PEEK is one of the toughest engineering polymers available today and can be molded in either an injection or compression molding machine. A PEEK molding has high impact strength, higher than that of both metals and many other engineering thermoplastics. One disadvantage is that it cannot be welded without degrading the mechanical properties.
For cheap PEEK plastic that is used for machining, you may need a rod, sheet, or tube, KEWARD plastic is a well-known manufacturer.
PEEK GF30 material overview
PEEK GF30 plastic is a high-strength, high-performance plastic. It has a very good resistance to creep at low temperatures and under stress and is therefore ideally suited for many sectors of industry. PEEK GF30 is highly resistant to both chemical and thermal shock as well as to oxidation. The products made from it are also resistant to oils and fuels, making them ideal for use in the chemical and petrochemical industries, for example.
Sintered parts made from PEEK GF30 have a very long service life, making it an ideal material for applications with high mechanical requirements in the automotive, aerospace and electronics industries, for example.
TECHNICAL PROPERTIES: Tensile Strength: 30 MPa
Elongation at Break: 6%
Compressive Strength: 60 Mpa
Flexural Strength: 20 Mpa
Hardness: Shore D 45
Dielectric Constant (150°C): 2.1 (Volume)
For more PEEK GF30 datasheets, you can check KEWARD plastic website.
PEEK CF30 plastic
Peek CF30 is a high-strength, engineering thermoplastic that is used in a wide range of structural applications. As a copolymer of styrene and vinyl acetate, it offers outstanding toughness and durability, coupled with excellent stiffness, impacts resistance, and wear resistance.
Tensile strengths range from 1,500 to 2,000 MPa. The toughness, as measured by Izod impact strength, is about 15 J/cm2 for all grades.
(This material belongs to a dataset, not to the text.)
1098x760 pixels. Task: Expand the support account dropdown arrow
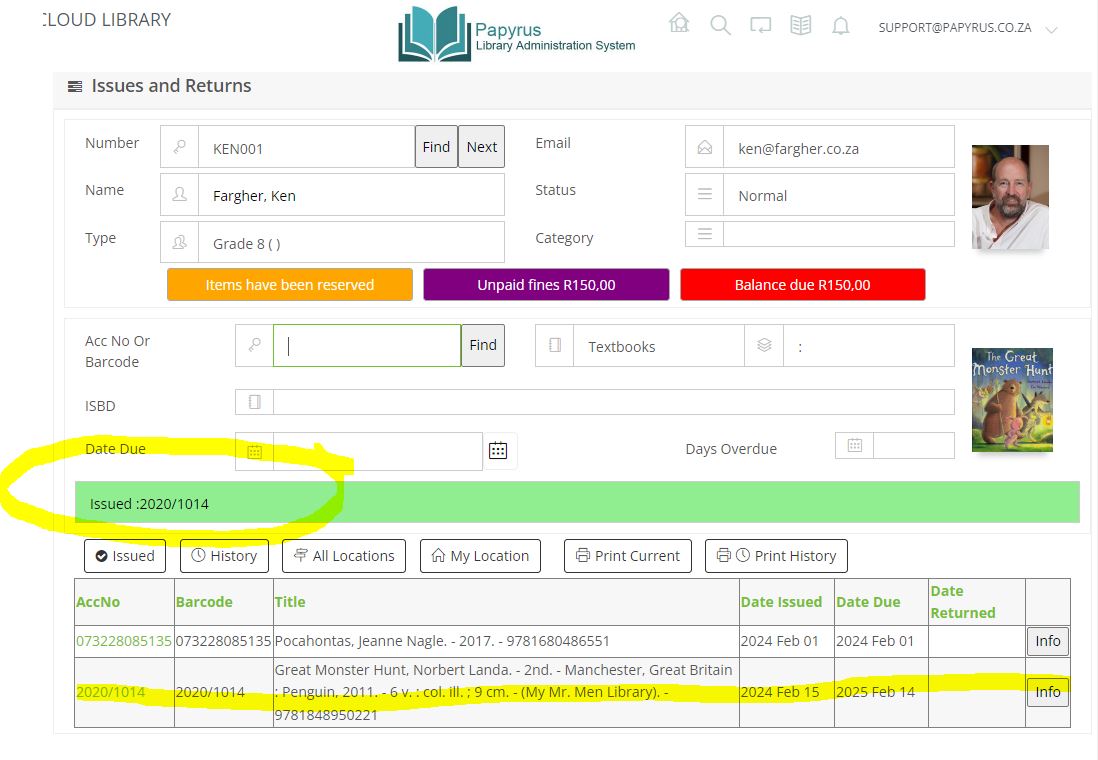(x=1051, y=30)
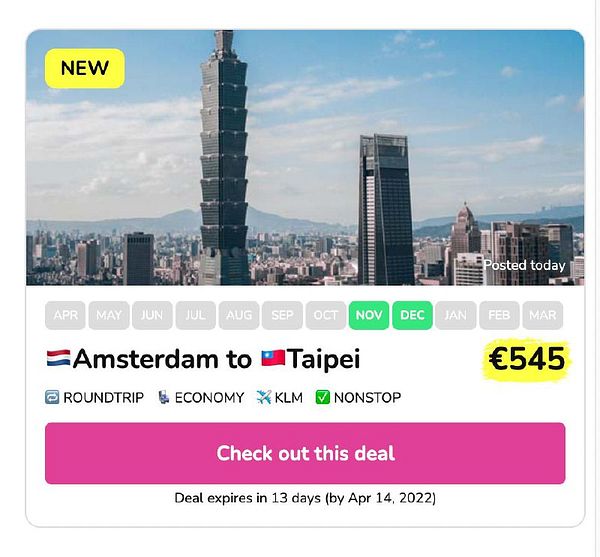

The mechanical properties of the plastic are influenced by the temperature and the rate of loading. The material is stronger when it is cold; thus, plastics are sometimes stronger before they are molded. The strength may increase as the temperature changes from 32°F (0 °C) to 212°F (100 °C). This is due to a change in the stress-strain curve shape. If the material has lower yield stress, it will be more elastic at higher temperatures.
KEWARD PEEK CF30 material is a kind of special engineering plastic that is used to make parts of machines, such as gears and impellers, with high mechanical strength. CF stands for “carbon fiber”, while 30 describes the ultimate tensile elongation of the material, which means it deforms 30% before breaking. This is much higher than that of general engineering plastics (commonly less than 10%) and even metals (generally less than 20%).